Sur le développement des pellicules, les laboratoires se font rares, et les spécialistes aussi. Le CNC s’est récemment équipé de son propre laboratoire pour être plus autonome en cas de fermeture définitive des institutions avec lesquels il travaillait, en particulier dans leur travail d’archive, mais connaissent déjà des limites : si leurs machines s'abîment, ils ne peuvent pas les faire réparer, faute de spécialiste, explique Simone Appleby. La maintenance est en général assurée par les laboratoires eux-mêmes, précise Benjamin Alimi, Managing Director de TransPerfect Media.
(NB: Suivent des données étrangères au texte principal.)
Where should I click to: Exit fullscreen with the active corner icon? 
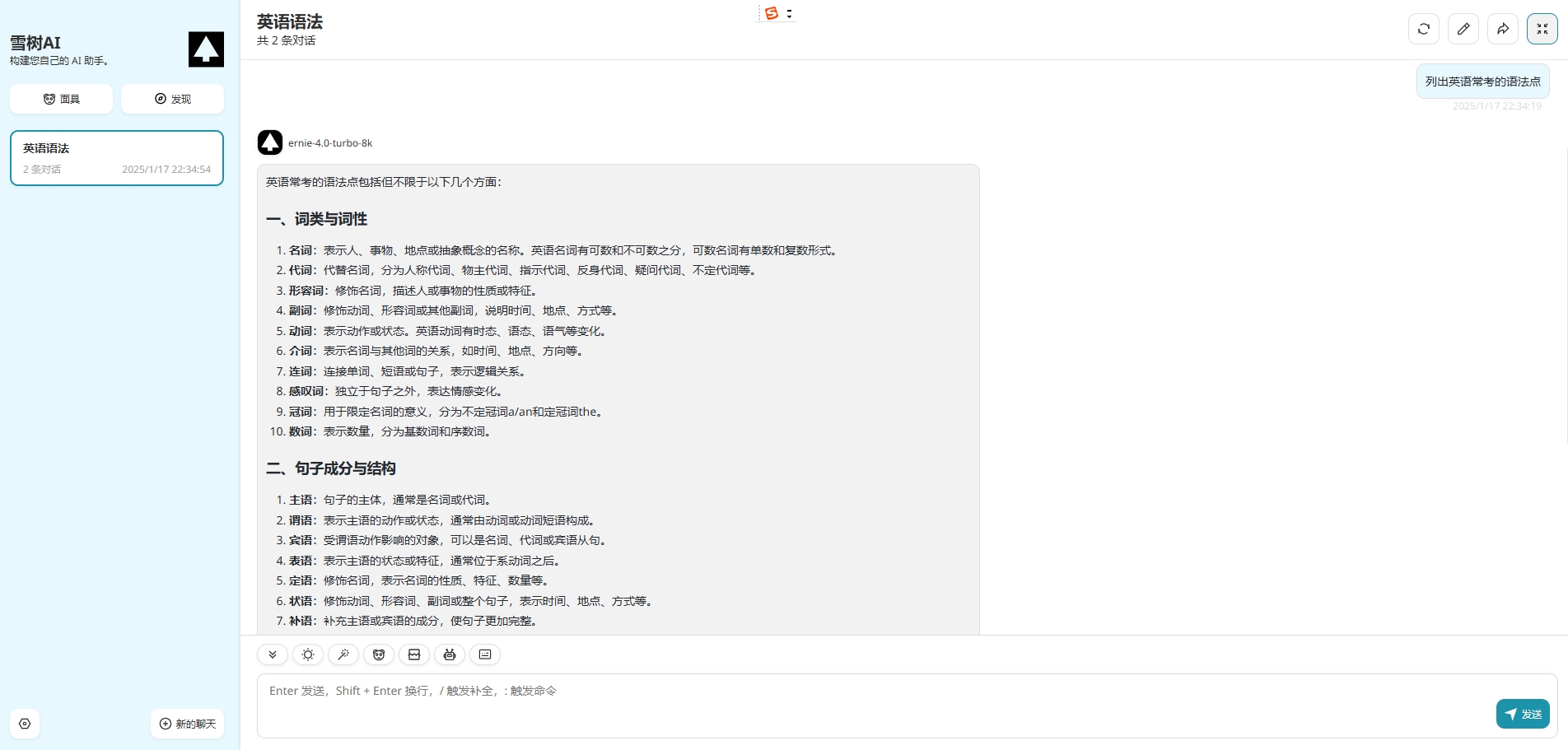tap(1542, 28)
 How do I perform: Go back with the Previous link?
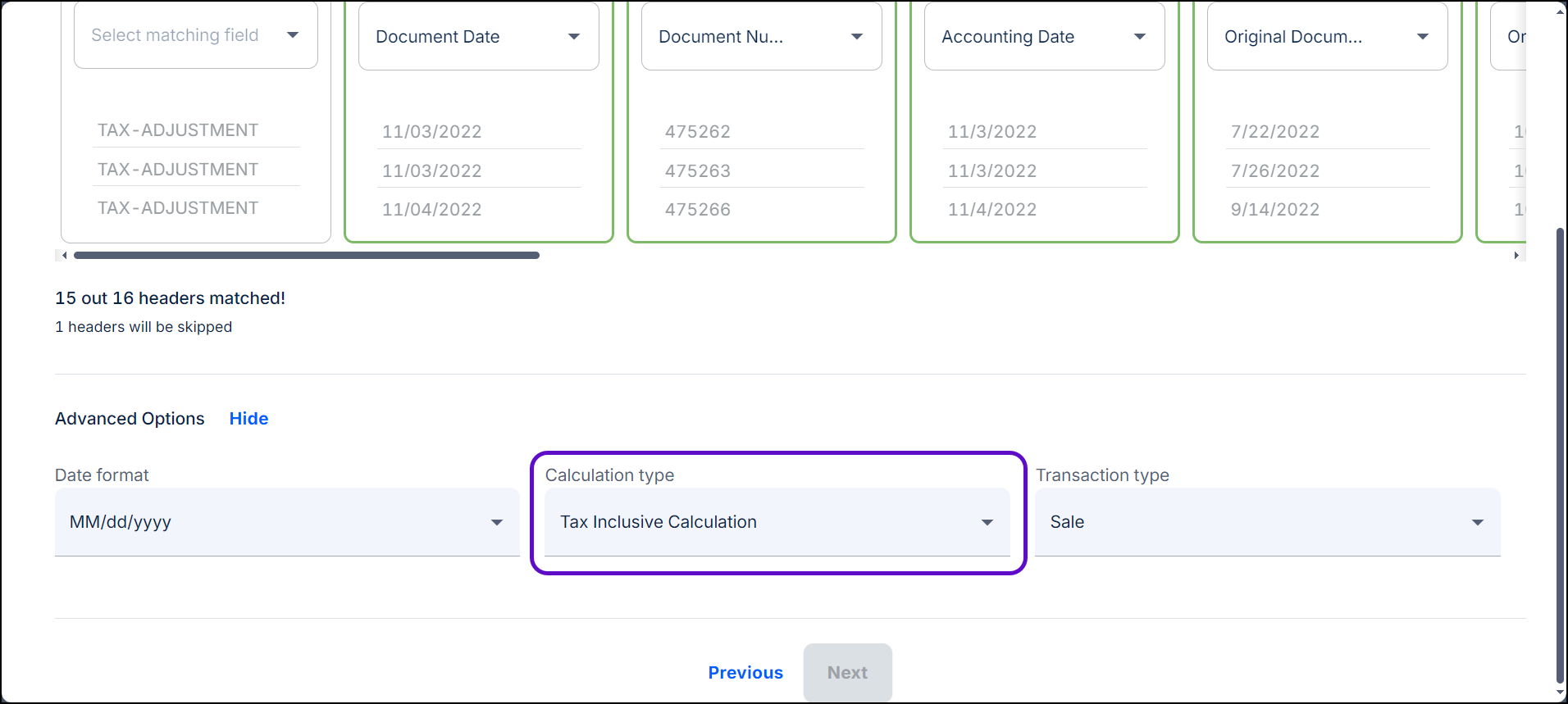(745, 673)
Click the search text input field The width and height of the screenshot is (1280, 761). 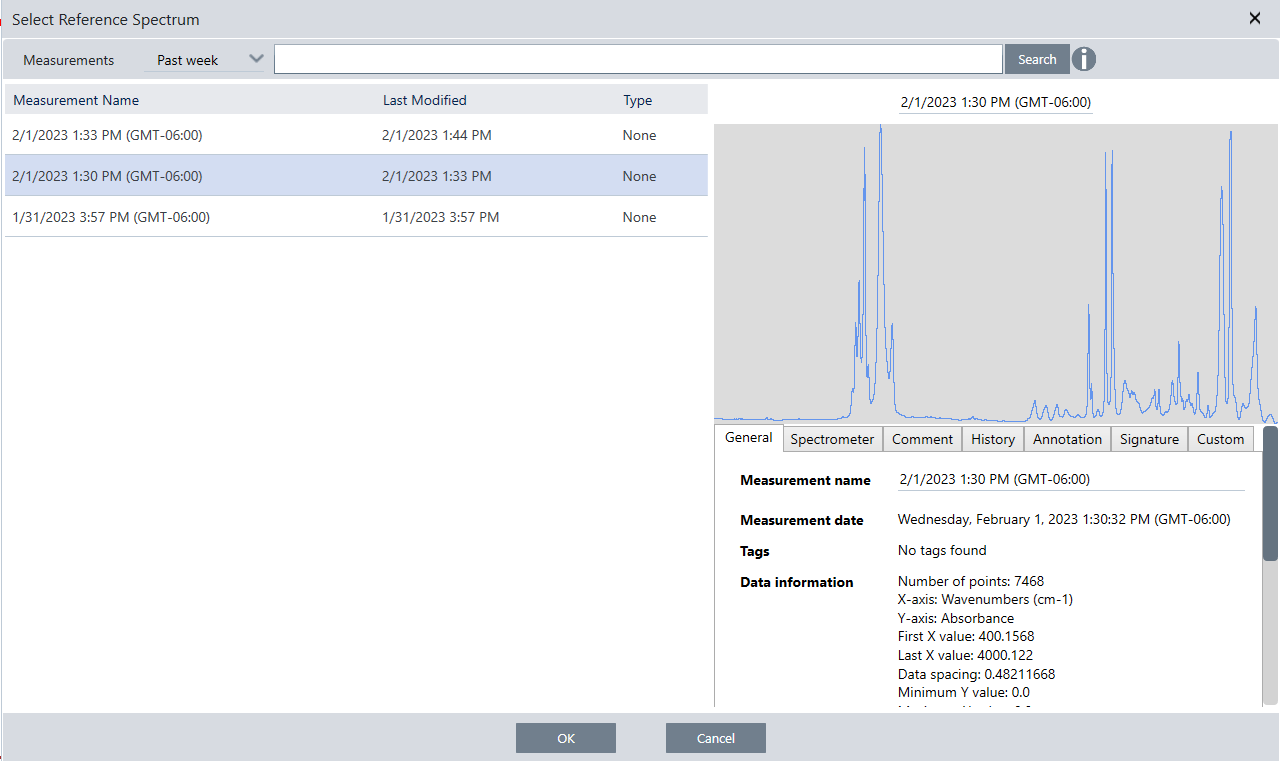638,60
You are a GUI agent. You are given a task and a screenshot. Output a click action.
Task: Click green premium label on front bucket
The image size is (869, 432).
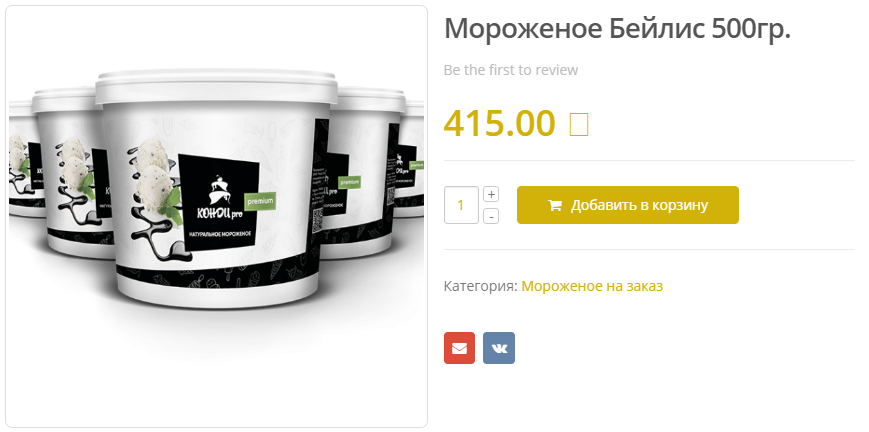tap(260, 201)
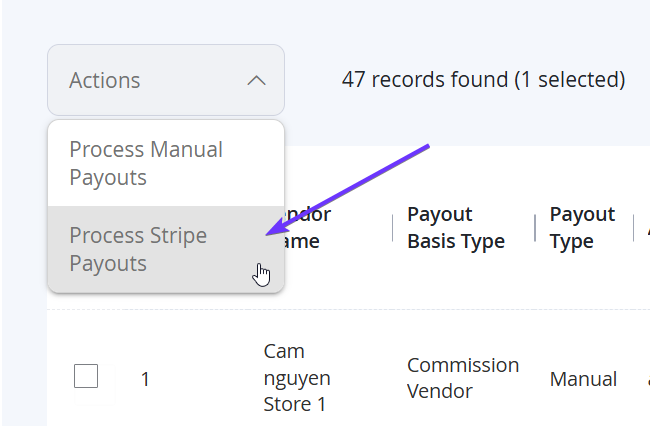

Il ajoute qu’avec les machines numériques, la question ne se pose pas, tandis que pour le numérique il faut réussir à trouver des solutions.
Quelles solutions pour sauver le 35mm ?
Une première piste est la création d’un annuaire de professionnels, et donc d’une communauté, attachée aux machines et aux savoir-faire de la pellicule 35mm. Un inventaire des machines est aussi en cours de création, pour répertorier le matériel spécialisé disponible en France et ailleurs.
Une autre serait la création de formations pour les métiers de la pellicule : projectionniste, photo-chimiste, étalonneurs. Des formations internationales, précise Viktoria Sovak, mais aussi publiques, demande André Labbouz, soutenues par l’Éducation nationale et les ministères. Simone Appleby précise que le CNC se questionne quant à la création d’une formation en son sein, alors que les débouchés professionnels ne sont pas assurés à la sortie.
C’est une autre solution que préconise le CNC, celle de faire pérenniser le savoir-faire du 35mm en tant que “patrimoine immatériel”, comme l’a fait la ville de Grasse avec le parfum. Un tel label imposerait de trouver des moyens pour le préserver.
La pellicule, patrimoine indestructible du cinéma
Pour autant, tout n’est pas gris, des formations renaissent là où elles n’existaient plus, comme à la Femis ou à Lumière, et des initiations au développement de films sont proposées. Des initiatives personnelles fleurissent également, comme la création de nouveaux papiers argentiques alors que le papier photographique connaît les mêmes problématiques que la pellicule, tout en ayant réussi à se réinventer au fil des ans et des innovations.
La pellicule regagne également en intérêt dans sa physicalité : des réalisations numériques sont copiées en pellicule puis à nouveau en numérique pour en tirer une image plus organique, raconte Benjamin Alimi.
Des limites persistent cependant, notamment du côté du recrutement. Un turnover existe, mais il est difficile d’attirer la jeunesse tant les formations sont longues. De même, la pellicule en 16mm connaît des problématiques encore plus creusées alors que les laboratoires n’en font que du développement, le tirage étant devenu trop coûteux. Pour Baptiste Heynemann, modérateur de cette discussion et délégué général de la CST, la clé est à trouver dans l’identité de la filière, qui ne pourra continuer à exister qu’en se prenant en compte comme telle.